Marijuana stocks are still struggling to start 2020, with the Horizons Marijuana Life Sciences ETF up just 2% since the beginning of the new year. Many companies are low on cash and a lack of profitability is only making investors even more hesitant to bet on the industry's recovery just yet. However, Curaleaf Holdings (OTC:CURLF) has been bucking that trend, and it's been generating some stunning returns over the past few months. The stock is up more than 26% in the past three months (the Horizons ETF is down 21% during this time).
It's a remarkable turnaround for the stock that has many investors wondering if it can continue rallying even further. Let's take a look at what's behind Curaleaf's recent movement and if investors should buy shares of the company today.
Strong third-quarter performance makes the stock stand out
The big catalyst behind the company's strong rally was when Curaleaf reported its third-quarter earnings in November that showed record revenue of $61.8 million. Even more encouraging, the company recorded positive adjusted earnings before interest, taxes, depreciation, and amortization (EBITDA) of $9 million as well. Although it reported a net loss of $7.4 million, it's still a fairly mild loss, and adjusted EBITDA can be a better indicator of the company's performance since it excludes non-cash items like depreciation and amortization.
Given how much marijuana stocks have struggled to stay out of the red, Curaleaf's numbers were a positive surprise for investors. And as cannabis companies report losses and announce job cuts, Curaleaf becomes a more attractive investment by comparison. Many cannabis companies are struggling, and although Curaleaf has burned through more than $20 million in cash from its day-to-day operations over the past nine months, it's only a modest increase from the $16 million it used up in its operating activities in the prior-year period. And without any drastic cost-cutting measures announced, there don't appear to be signs that the company is running low on cash or that it's having trouble paying its bills.

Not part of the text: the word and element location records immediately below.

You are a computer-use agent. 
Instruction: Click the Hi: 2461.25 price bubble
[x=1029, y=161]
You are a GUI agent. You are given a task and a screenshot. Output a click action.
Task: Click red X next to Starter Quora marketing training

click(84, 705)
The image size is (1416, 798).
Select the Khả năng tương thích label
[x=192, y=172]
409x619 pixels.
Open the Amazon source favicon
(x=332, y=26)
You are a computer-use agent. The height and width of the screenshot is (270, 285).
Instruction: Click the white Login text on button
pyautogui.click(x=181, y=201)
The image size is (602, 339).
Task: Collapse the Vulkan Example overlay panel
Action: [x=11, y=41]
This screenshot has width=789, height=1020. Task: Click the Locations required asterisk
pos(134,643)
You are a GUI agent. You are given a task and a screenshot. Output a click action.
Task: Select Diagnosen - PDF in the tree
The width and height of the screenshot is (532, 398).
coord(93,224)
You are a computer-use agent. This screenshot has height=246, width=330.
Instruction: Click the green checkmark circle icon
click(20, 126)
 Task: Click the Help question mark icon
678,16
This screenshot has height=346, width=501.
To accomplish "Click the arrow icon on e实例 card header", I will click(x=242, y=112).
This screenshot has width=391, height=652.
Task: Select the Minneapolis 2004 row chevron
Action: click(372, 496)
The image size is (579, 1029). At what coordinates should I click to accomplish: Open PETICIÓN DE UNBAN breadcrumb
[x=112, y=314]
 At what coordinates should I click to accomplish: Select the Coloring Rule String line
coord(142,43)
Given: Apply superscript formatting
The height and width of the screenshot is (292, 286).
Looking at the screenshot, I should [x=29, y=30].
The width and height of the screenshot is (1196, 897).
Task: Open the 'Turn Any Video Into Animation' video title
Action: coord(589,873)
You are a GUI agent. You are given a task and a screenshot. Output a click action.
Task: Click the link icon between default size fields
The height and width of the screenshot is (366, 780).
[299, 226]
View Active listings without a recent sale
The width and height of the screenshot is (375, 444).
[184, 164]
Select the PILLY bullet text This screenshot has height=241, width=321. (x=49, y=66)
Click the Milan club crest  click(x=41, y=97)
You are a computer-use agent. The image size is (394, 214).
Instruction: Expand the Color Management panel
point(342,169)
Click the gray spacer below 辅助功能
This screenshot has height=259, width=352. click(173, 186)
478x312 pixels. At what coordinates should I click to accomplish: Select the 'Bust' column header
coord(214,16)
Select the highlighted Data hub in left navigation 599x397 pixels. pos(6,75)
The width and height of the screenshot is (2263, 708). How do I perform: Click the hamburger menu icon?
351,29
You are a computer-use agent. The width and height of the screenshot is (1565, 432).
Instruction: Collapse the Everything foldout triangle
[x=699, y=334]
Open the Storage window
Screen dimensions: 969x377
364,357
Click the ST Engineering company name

How much higher can Curaleaf go?
At $6.25 per share, Curaleaf is still nowhere near the highs it reached in 2019 when it was trading at nearly $12. And it likely won't get back there without a strong fourth quarter to finish the year. Currently, Curaleaf's stock trades at 17 times its sales. That isn't cheap when you consider that fellow multistate operator Acreage Holdings trades at only eight times sales. Curaleaf does compare favorably against Canopy Growth and its 28 times sales. If investors valued Curaleaf at a similar multiple of sales to Canopy Growth, that would give Curaleaf's stock an upside of more than 50% from where it is today, putting its price into double-digits.
However, Canopy Growth is also a less risky stock given that it operates in a Canadian market where pot is legal across the country in addition to having operations in other parts of the world. But Curaleaf has the potential to be a hotter commodity especially now that its acquisition of Cura Partners is finally complete, which will unlock a lot more growth for the company, particularly in California where Cura Partners enjoys strong market share with its Select brand of products.
Is Curaleaf a buy today?
Despite the opportunity that exists for Curaleaf to continue growing, the stock's still too expensive to buy today. While Curaleaf and Canopy Growth continue to be valued higher than many of their peers, those valuations may not last if the companies underperform in their next round of earnings releases. And given how often marijuana stocks have fallen short of expectations, holding Curaleaf heading into earnings can be a risky endeavor.
Until Curaleaf can curb its cash burn and show that its business is more sustainable and profits more consistent, investors may want to hold off on buying shares just yet. There's still too much risk to make Curaleaf a good buy today.